编辑:我已将问题更改为比例和旋转不变模板匹配(特征匹配)和对象检测示例:https ://m.youtube.com/watch?v=lcJqinjHb90

我可以使用以下程序检测单个对象,但我需要检测多个对象。

代码:

import numpy as np
import cv2
from matplotlib import pyplot as plt

MIN_MATCH_COUNT = 2

img1 = cv2.imread('template.jpg',0)          # queryImage
img2 = cv2.imread('scale_ri.jpg',0) # trainImage

# Initiate SIFT detector
sift = cv2.xfeatures2d.SIFT_create()

# find the keypoints and descriptors with SIFT
kp1, des1 = sift.detectAndCompute(img1,None)
kp2, des2 = sift.detectAndCompute(img2,None)

FLANN_INDEX_KDTREE = 0
index_params = dict(algorithm = FLANN_INDEX_KDTREE, trees = 5)
search_params = dict(checks = 50)

flann = cv2.FlannBasedMatcher(index_params, search_params)

matches = flann.knnMatch(des1,des2,k=2)

# store all the good matches as per Lowe's ratio test.
good = []
for m,n in matches:
    if m.distance < 0.7*n.distance:
        good.append(m)
if len(good)>MIN_MATCH_COUNT:
    src_pts = np.float32([ kp1[m.queryIdx].pt for m in good ]).reshape(-1,1,2)
    dst_pts = np.float32([ kp2[m.trainIdx].pt for m in good ]).reshape(-1,1,2)

    M, mask = cv2.findHomography(src_pts, dst_pts, cv2.RANSAC,5.0)
    matchesMask = mask.ravel().tolist()

    h,w = img1.shape
    pts = np.float32([ [0,0],[0,h-1],[w-1,h-1],[w-1,0] ]).reshape(-1,1,2)
    dst = cv2.perspectiveTransform(pts,M)

    img2 = cv2.polylines(img2,[np.int32(dst)],True,255,3, cv2.LINE_AA)

else:
    print("Not enough matches are found - %d/%d" % (len(good),MIN_MATCH_COUNT))
    matchesMask = None
draw_params = dict(matchColor = (0,255,0), # draw matches in green color
                   singlePointColor = None,
                   matchesMask = matchesMask, # draw only inliers
                   flags = 2)

img3 = cv2.drawMatches(img1,kp1,img2,kp2,good,None,**draw_params)
#plt.savefig("output_pendrive.png")
plt.imshow(img3, 'gray'),plt.show()

输出 :

在此处输入图像描述

4

1 回答 1

2

模板匹配的问题在于,如果模板和要查找的对象在大小、旋转或强度方面不完全相同,它将无法工作。
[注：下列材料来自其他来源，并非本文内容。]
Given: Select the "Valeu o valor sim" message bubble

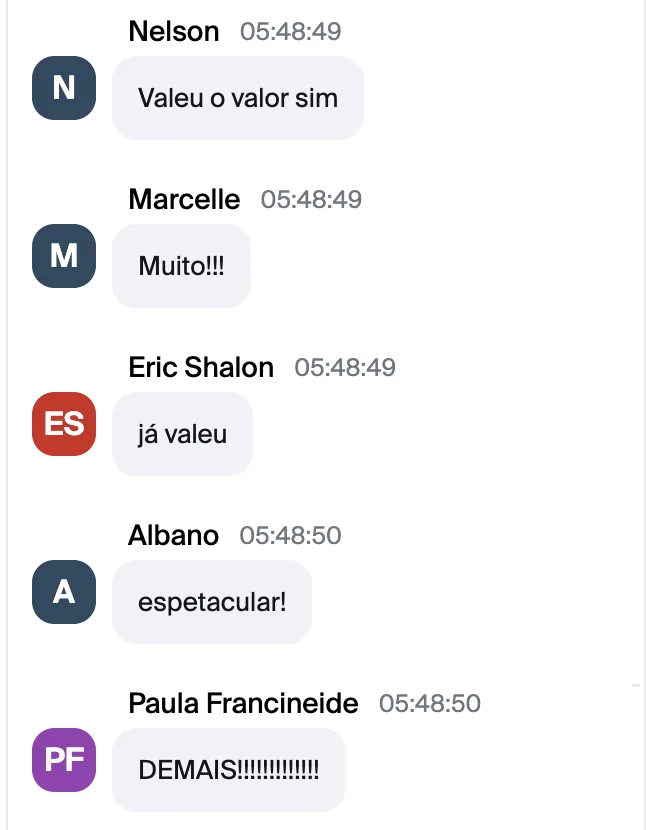Looking at the screenshot, I should pos(238,98).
假设图像中只有想要检测的对象,这里有一个非常简单的轮廓阈值+过滤方法。

import cv2

image = cv2.imread('1.jpg')
gray = cv2.cvtColor(image, cv2.COLOR_BGR2GRAY)
blur = cv2.GaussianBlur(gray, (5,5), 0)
thresh = cv2.threshold(blur, 0, 255, cv2.THRESH_BINARY_INV + cv2.THRESH_OTSU)[1]

cnts = cv2.findContours(thresh, cv2.RETR_EXTERNAL, cv2.CHAIN_APPROX_SIMPLE)
cnts = cnts[0] if len(cnts) == 2 else cnts[1]
for c in cnts:
    area = cv2.contourArea(c)
    if area > 10000:
        cv2.drawContours(image, [c], -1, (36,255,12), 3)

cv2.imwrite('thresh.png', thresh)
cv2.imwrite('image.png', image)
cv2.waitKey()
于 2019-11-18T20:42:40.990 回答